Aujourd’hui, la situation n’est pas comparable à celle d’il y a dix ans. Le recours au religieux chez les personnes accueillies dans les établissements et services sociaux et médico-sociaux [ESSMS] et la visibilité du religieux dans le secteur ne sont pas en augmentation. Depuis les attentats de 2015, la lutte contre la radicalisation, la création d’un « Etat d’urgence », les travailleurs sociaux ont été amenés à devoir repérer chez les jeunes accueillis dans les structures ceux qui se référent à l’islam de façon préoccupante. A partir des attentats, on peut dire qu’il y a eu un télescopage entre cette problématique de la radicalisation et celle des faits religieux. Mais tous les faits religieux ne tourne pas autour de la dite radicalisation.
Certains managers peuvent être en difficulté par rapport à cette question. Ils ont peur d’ouvrir la boîte de Pandore. Il y a encore une méconnaissance du cadre légal et réglementaire de la laïcité.
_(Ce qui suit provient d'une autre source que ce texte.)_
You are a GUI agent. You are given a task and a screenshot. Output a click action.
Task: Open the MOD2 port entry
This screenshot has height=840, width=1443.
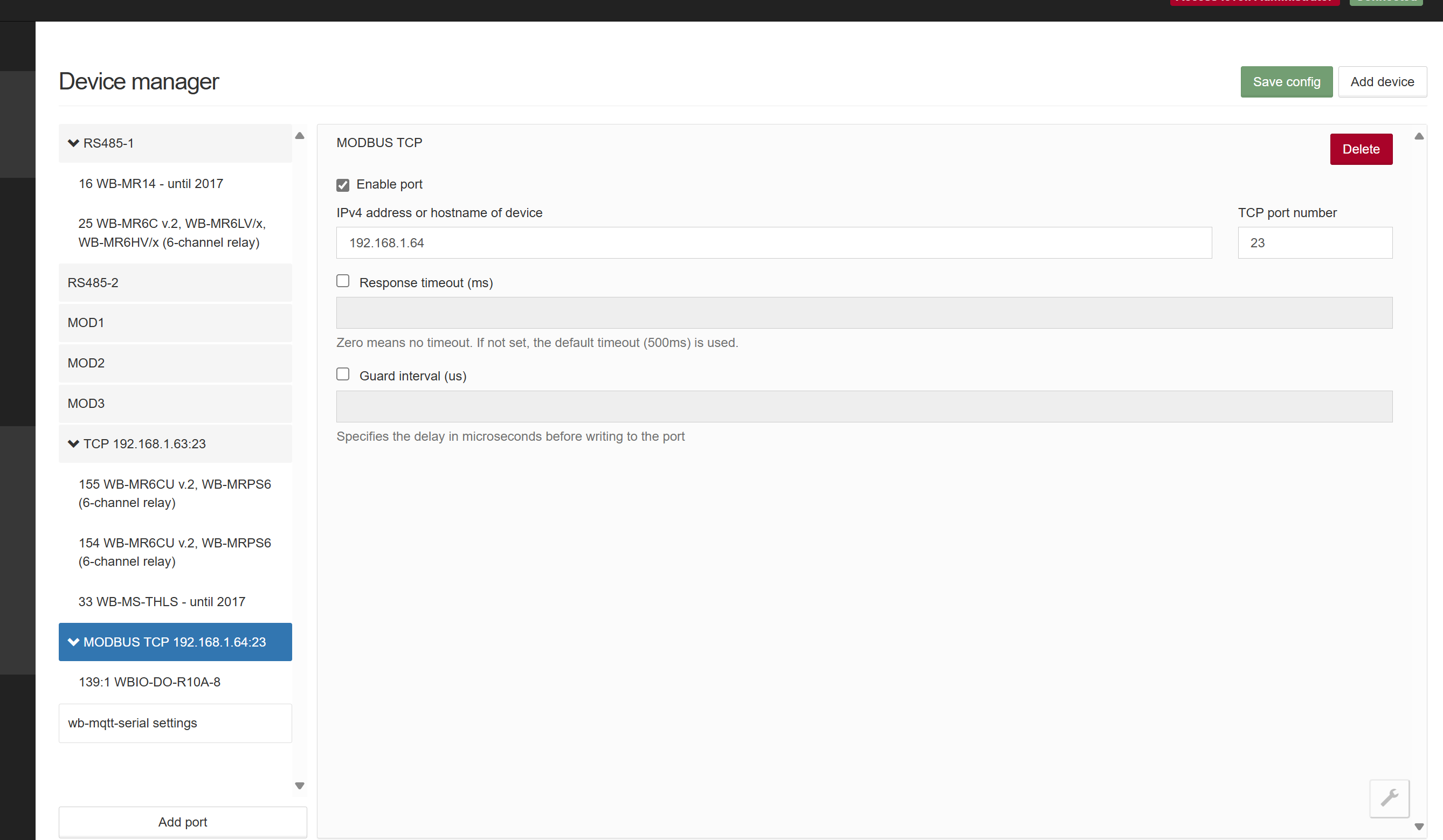pyautogui.click(x=175, y=363)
Moins le personnel est formé, moins ces questions sont travaillées et plus les dérives apparaissent. La question de la laïcité a désormais été intégrée dans les formations initiales des travailleurs sociaux. Un avis du Conseil supérieur du travail social, en 2015, a formulé une série de recommandations afin d’aider les travailleurs sociaux à mieux appréhender la laïcité et ainsi à renforcer leur positionnement dans leurs pratiques sociales. Certaines associations ont fait le choix d’inscrire ce principe de neutralité dans le règlement intérieur de leurs structures, d’autres ont défini une charte et fait travailler les professionnels autour de ça. Les problèmes et les conflits liés à l’expression de l’identité religieuse apparaissent quand cela questionne, met en difficulté la cohérence de l’équipe. Par exemple, un éducateur qui refuse de serrer la main des femmes en raison de ses convictions religieuses.
Les professionnels doivent s’interroger sur leur propre rapport à l’expression du fait religieux. Il faut désacraliser la question du fait religieux, adopter un rapport distancié, le travailler comme d’autres problématiques des usagers. Quand un usager se réfère plus que d’habitude à la religion, ça vaut le coup de gratter, d’aller regarder sous le tapis, de requestionner le regard sur la situation. Est-ce qu’on est bien dans le champ de la croyance chez l’usager ? Qu’il y a-t-il derrière cette référence, cet habillage religieux ? En mobilisant les savoirs et les savoir-faire des professionnels, on peut travailler sur ces questions des faits religieux.
Comme le souligne le sociologue, Daniel Verba, un certain nombre de fonctions du travail social se sont fortement ethnicisées. Des femmes issues de populations étrangères occupent des fonctions d’assistante maternelle, d’auxiliaire de vie sociale, de femmes relais avec une moindre qualification tout en étant fortement imprégnées d’une socialisation religieuse.
Les équipes professionnelles qualifiées ont également connues des évolutions sociologiques avec une plus forte présence des travailleurs sociaux issus de populations maghrébines ou sub-sahariennes. Dans certaines villes, ou grands pôles urbains, avec une forte proportion de populations issues de l’immigration, les éducateurs ou assistants sociaux de telle ou telle origine craignent d’être stigmatisés, d’être réduits à cette dimension-là, considèrent qu’ils n’ont pas droit à l’erreur et vont donc refuser en bloc toutes références religieuses quelles qu’elles soient. L’interculturalité n’est pas nouvelle dans le secteur social, mais à la suite des attentats, l’expression de faits religieux a conduit à des crispations plus fortes, à des réactions émotionnelles.